BACKGROUND: Cytotoxic CD8+ T cell-mediated response is the most important arm of adaptive immunity, which dictates the capacity of the host immune response in eradicating tumor cells. Due to tumor intrinsic and/or extrinsic factors, the density and function of CD8+ tumor-infiltrating lymphocytes (TILs) could be compromised, leading to poor prognosis and survival. METHODS: Using RNA-Seq, transcriptomes of sorted CD3+CD8+ TILs from treatment-naïve colorectal cancer (CRC) patients at advanced stages (III and IV) were compared with those from patients with early stages (I and II). A signature referred to as 'poor prognosis CD8 gene signature (ppCD8sig)' was identified and analyzed in The Cancer Genome Atlas CRC dataset. Scores for the ppCD8sig were calculated and classified as high, intermediate and low, and its prognostic significance was assessed using multivariate analysis and Cox proportional hazard model. Densities of CD3+ and CD8+ T cell infiltration in tumors from patients with high and low ppCD8sig scores were assessed by flow cytometry and immunostaining. RESULTS: Genes related to epigenetic regulation and response to hypoxia were upregulated in CD8+ TILs from patients with advanced stages, while genes related to T cell activation, cell proliferation and cell cycle were downregulated. Patients with high ppCD8sig score had poorer disease-specific survival (DSS) and shorter progression-free interval (PFI). The ppCD8sig was an independent prognostic indicator for DSS (HR 1.83, 95% CI 1.40 to 2.38, p<0.0001) and PFI (HR 1.42, 95% CI 1.04 to 1.93, p=0.026). Additionally, patients with high ppCD8sig score were more likely to have advanced stages (χ2 p<0.0001) and residual disease after primary therapy (χ2 p=0.046). Patients with high ppCD8sig score had reduced levels of CD3+ and CD8+ TILs and low Immunoscores (IS), compared to patients with low ppCD8sig score. CONCLUSIONS: Our data provided insights into the altered regulation of biological mechanisms and signaling pathways in CD8+ TILs during CRC progression, and revealed a gene signature as an independent prognostic indicator. Patients with high ppCD8sig score had lower levels of TILs and low IS. These data further confirm the prognostic value of the identified ppCD8sig and potentially highlight its clinical relevance.

Expression of immune checkpoints and T cell exhaustion markers in early and advanced stages of colorectal cancer.

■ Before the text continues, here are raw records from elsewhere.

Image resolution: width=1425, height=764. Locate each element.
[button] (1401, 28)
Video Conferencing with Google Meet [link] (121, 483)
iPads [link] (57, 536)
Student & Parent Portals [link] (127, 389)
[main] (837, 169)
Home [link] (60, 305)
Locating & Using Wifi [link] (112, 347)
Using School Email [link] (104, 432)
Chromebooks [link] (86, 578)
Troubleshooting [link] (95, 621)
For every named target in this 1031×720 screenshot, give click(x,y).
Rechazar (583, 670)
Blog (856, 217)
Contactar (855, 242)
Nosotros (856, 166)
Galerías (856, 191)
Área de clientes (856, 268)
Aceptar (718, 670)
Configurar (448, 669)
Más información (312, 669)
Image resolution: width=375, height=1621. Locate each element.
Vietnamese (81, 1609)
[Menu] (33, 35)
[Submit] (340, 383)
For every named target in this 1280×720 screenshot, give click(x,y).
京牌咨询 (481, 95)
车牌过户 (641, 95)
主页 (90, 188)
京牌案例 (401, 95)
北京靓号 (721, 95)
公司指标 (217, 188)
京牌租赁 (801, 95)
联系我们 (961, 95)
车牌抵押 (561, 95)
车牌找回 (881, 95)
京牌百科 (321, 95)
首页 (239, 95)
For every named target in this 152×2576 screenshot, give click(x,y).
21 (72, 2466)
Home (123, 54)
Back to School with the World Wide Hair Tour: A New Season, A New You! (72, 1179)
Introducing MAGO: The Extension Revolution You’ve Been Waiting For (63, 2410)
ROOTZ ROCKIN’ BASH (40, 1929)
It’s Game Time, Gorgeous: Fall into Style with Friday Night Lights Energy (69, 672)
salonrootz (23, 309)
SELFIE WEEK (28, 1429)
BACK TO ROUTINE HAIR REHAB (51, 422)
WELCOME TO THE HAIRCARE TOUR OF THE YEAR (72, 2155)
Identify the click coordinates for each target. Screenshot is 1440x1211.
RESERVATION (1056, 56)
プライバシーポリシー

Despite recent advances in colorectal cancer (CRC) treatment, a large proportion of patients show limited responses to therapies, especially in advanced stages. There is an urgent need to identify prognostic biomarkers and/or therapeutic targets in advanced stages, aiming to improve the efficacy of current treatments. We aimed to determine prognostic biomarkers in tumor tissue and circulation of CRC patients, with a special focus on T cell exhaustion markers. We found that mRNA levels of PD-1, TIM-3, CTLA-4, TIGIT, CD160, CD244, KLRG1, TOX2, TOX3, Ki-67, and PRDM1 were elevated in CRC tumor tissues. We also investigated differences in gene expression between early and advanced disease stages. We found that TOX and potentially TIM-3, CTLA-4, VISTA, TIGIT, KLRG1, TOX2, SIRT1, Ki-67, and Helios mRNA levels in tumor tissue were elevated in advanced disease stages, suggesting their potential roles in CRC progression. In contrast, PD-1 and CD160 levels in tumor tissue were downregulated in advanced stages. In the circulation of CRC patients, mRNA levels of PD-1, VISTA and LAG-3 were higher than those of healthy individuals. Moreover, in circulation, PD-1, CTLA-4 and TIGIT mRNA levels were reduced in advanced stages. Interestingly, levels of PD-1 in both tumor tissue and circulation were reduced in advanced stages, suggesting that targeting PD-1 in patients with advanced stages could be less effective. Altogether, these findings suggest some potential T cell exhaustion markers that could be utilized as prognostic biomarkers and/or therapeutic targets for CRC. However, further investigations and validations in larger cohorts are required to confirm these findings.